Stored records:
━━━━━━━━━━━━━━━━

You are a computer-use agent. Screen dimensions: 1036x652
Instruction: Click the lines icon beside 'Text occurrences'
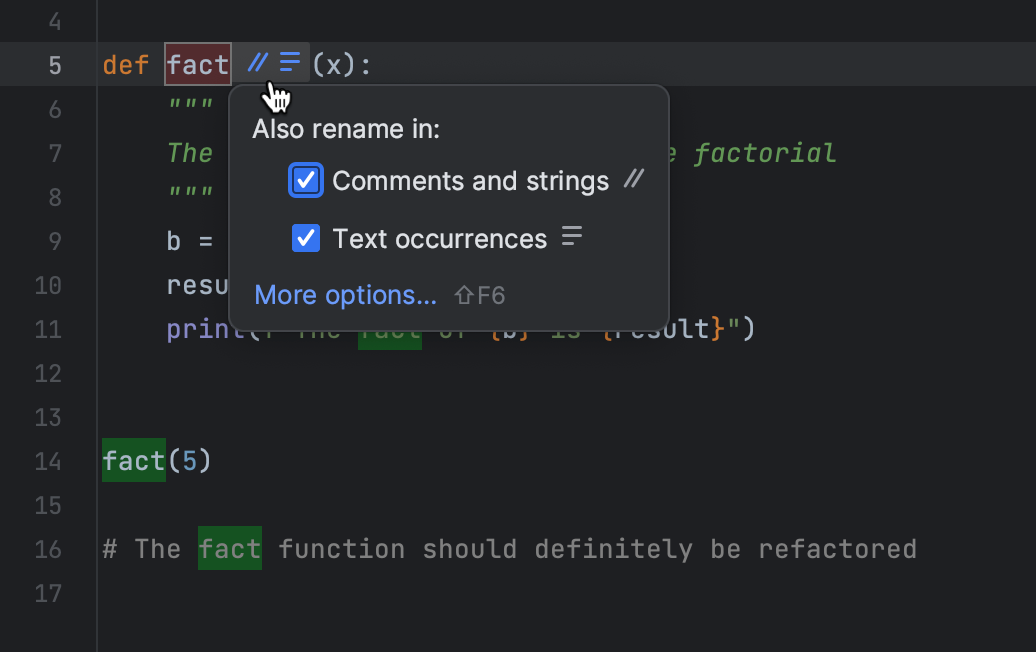(570, 236)
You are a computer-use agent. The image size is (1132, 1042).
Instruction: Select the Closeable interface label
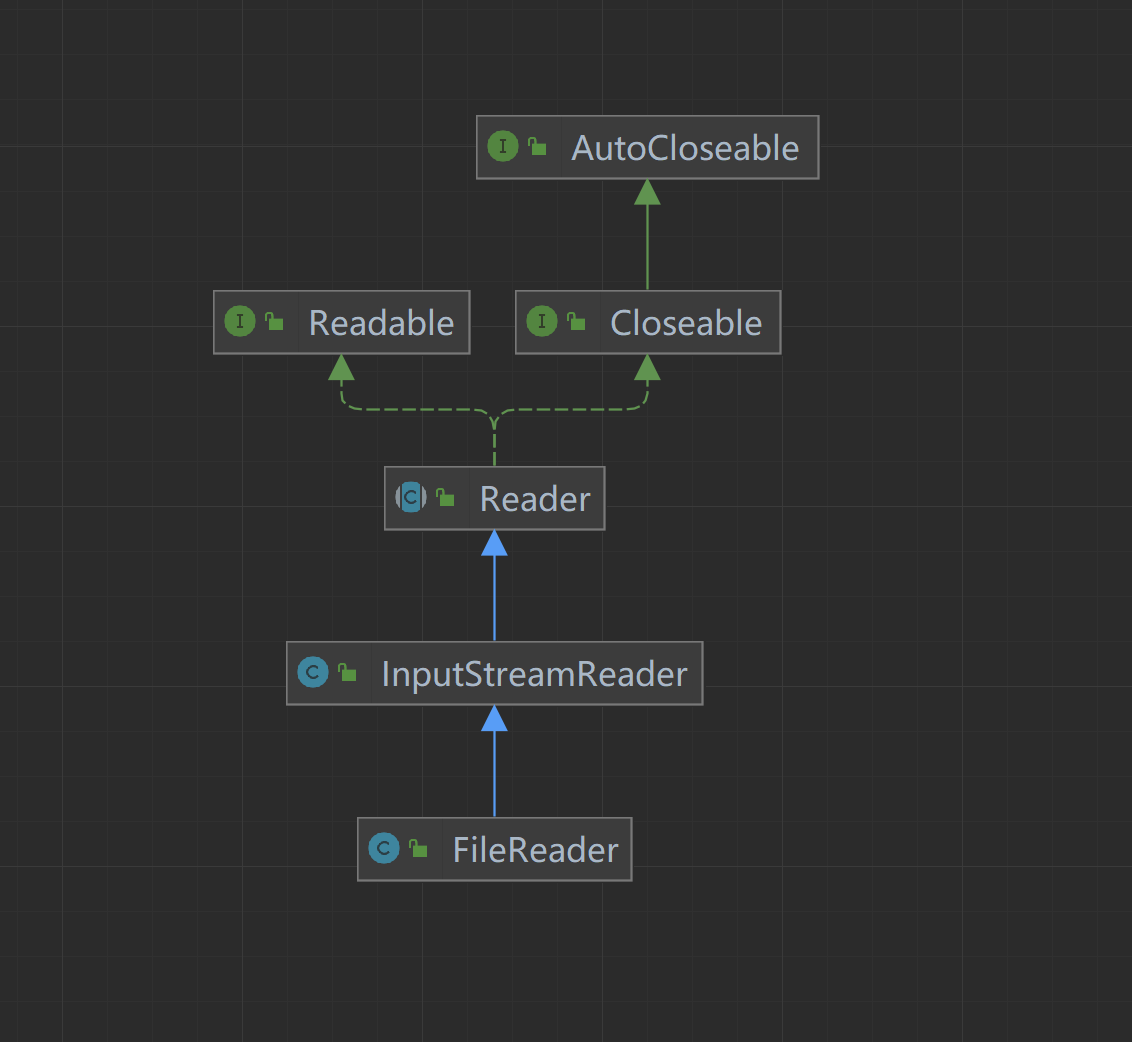[686, 323]
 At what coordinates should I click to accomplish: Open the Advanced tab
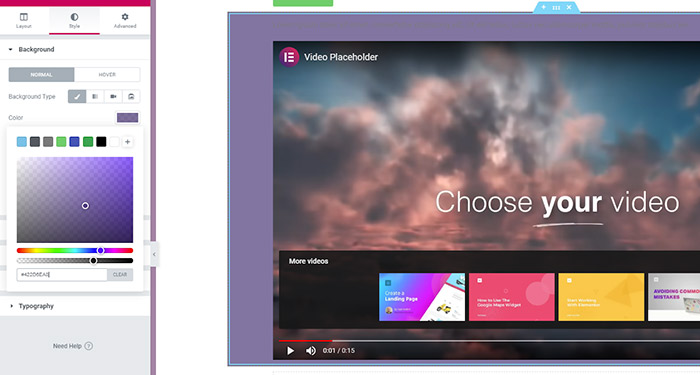pos(125,21)
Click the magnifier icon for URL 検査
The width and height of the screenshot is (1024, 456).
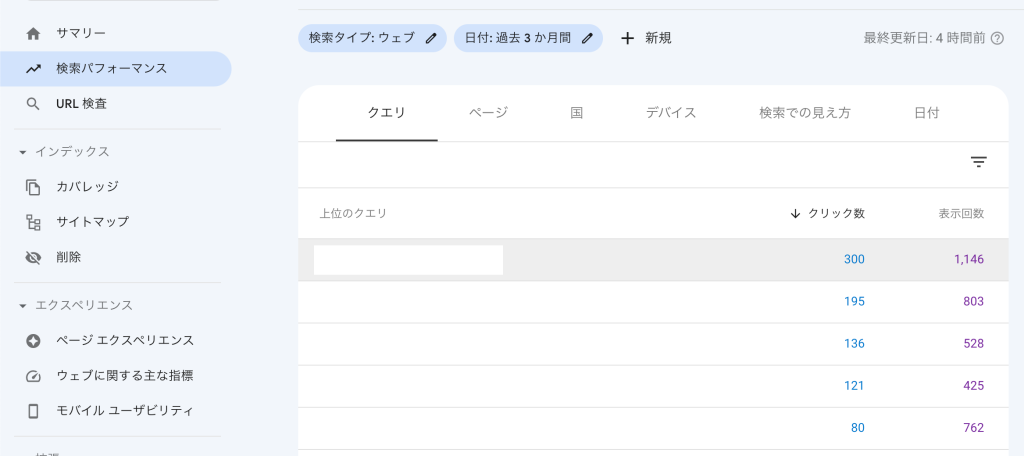pyautogui.click(x=33, y=104)
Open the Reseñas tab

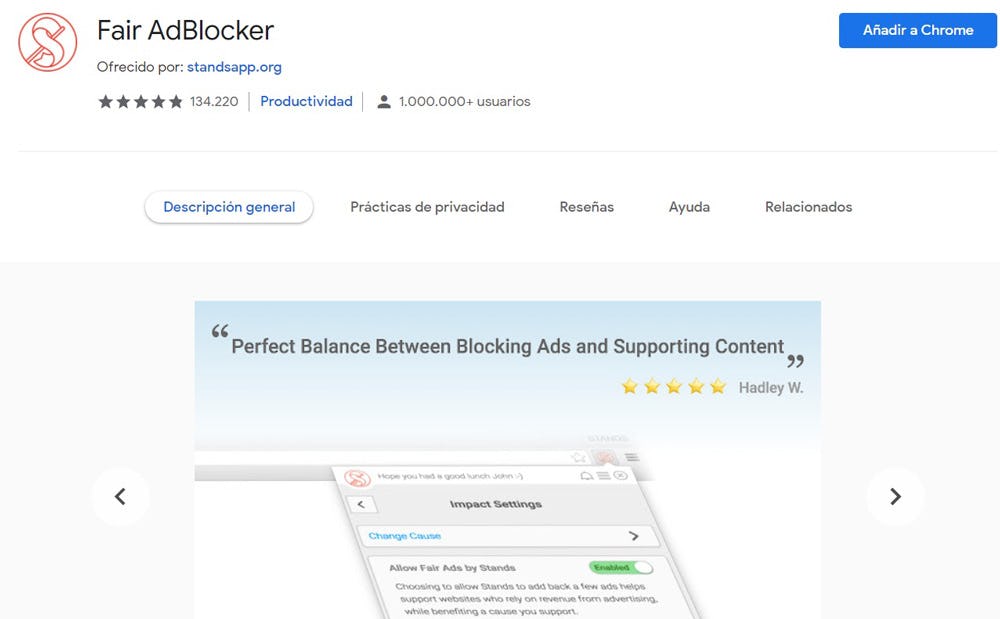pyautogui.click(x=586, y=207)
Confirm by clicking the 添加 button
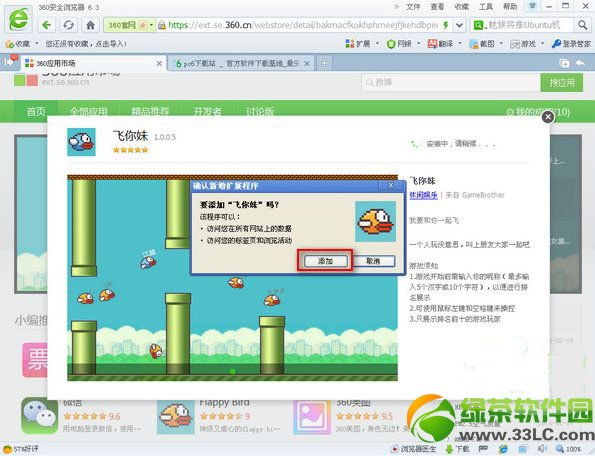The height and width of the screenshot is (456, 595). [325, 261]
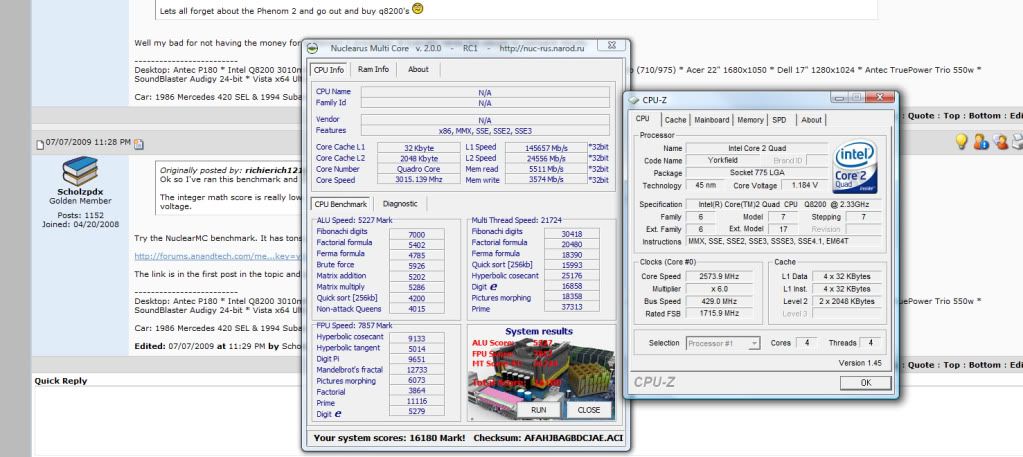Open the About tab in Nuclearus

click(x=418, y=69)
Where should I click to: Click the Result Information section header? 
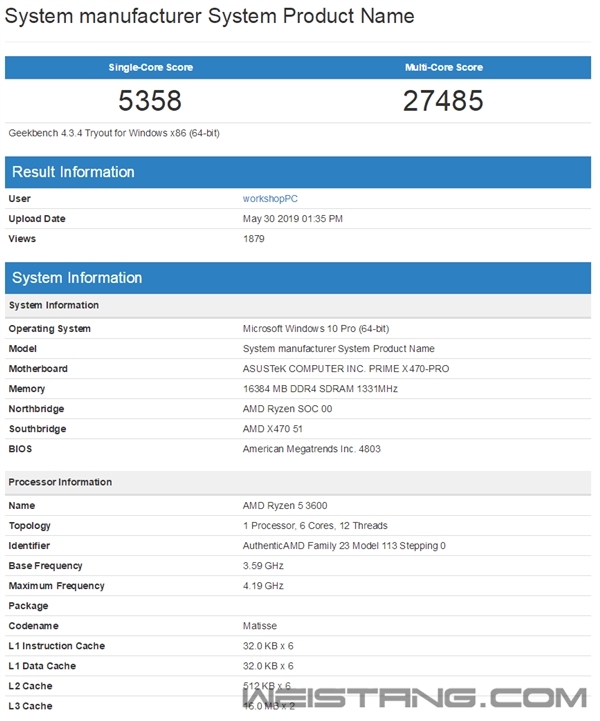(73, 172)
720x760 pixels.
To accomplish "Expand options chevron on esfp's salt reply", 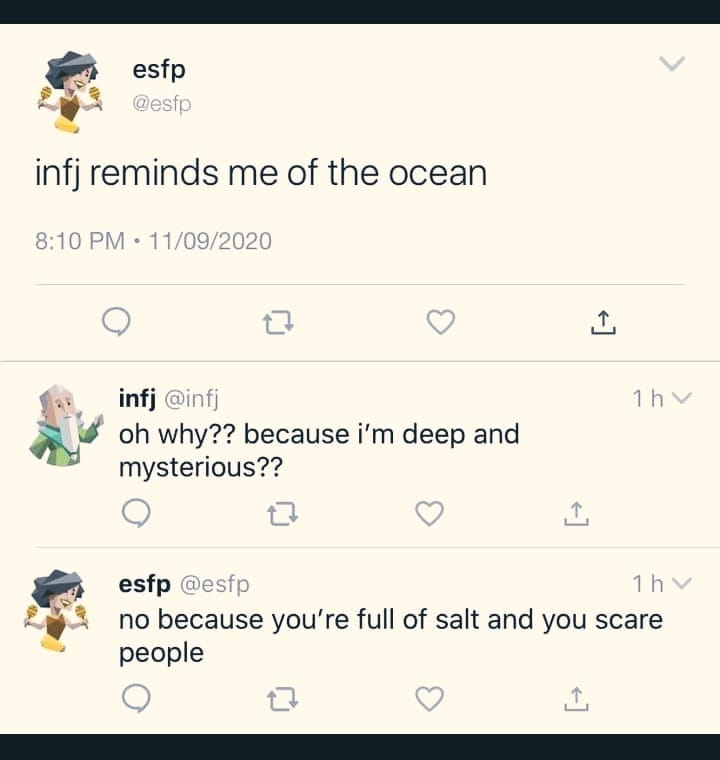I will click(682, 583).

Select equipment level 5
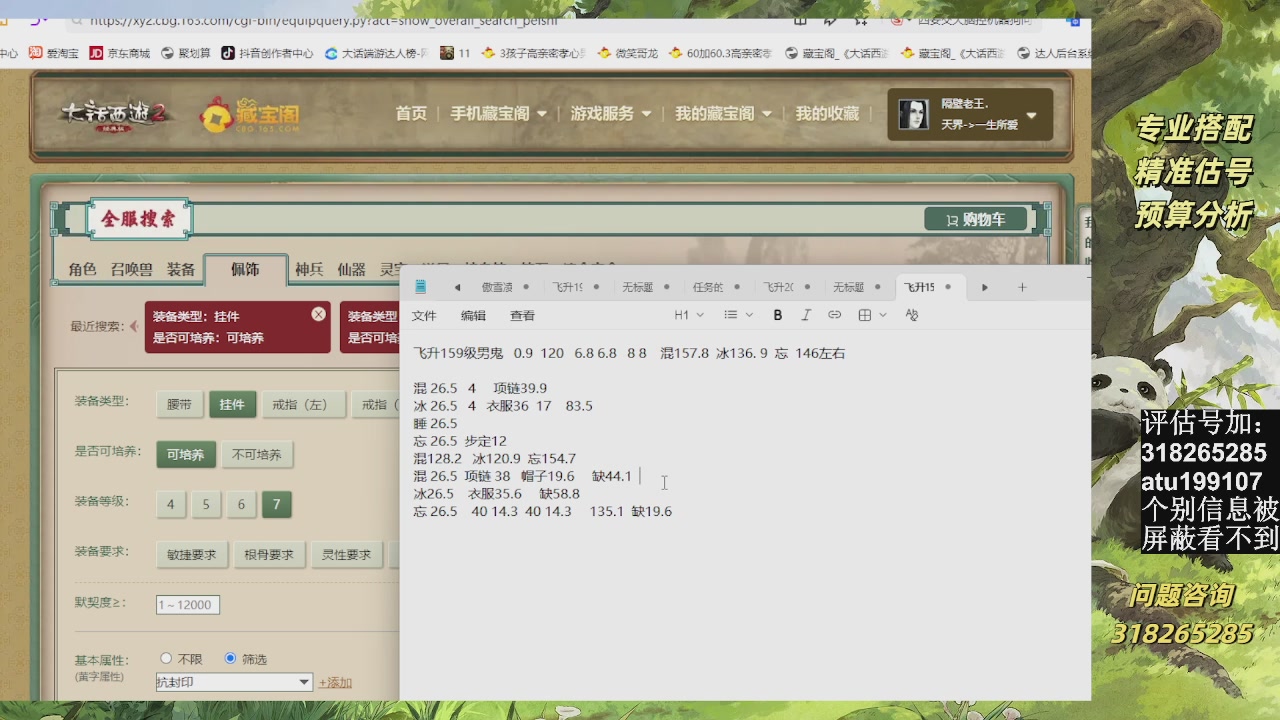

━━━━━━━━━━━━━━━━

**Task**
Say how many lines of the data hold the string "computer". Reply with the number alone.

**Answer to this exercise**
2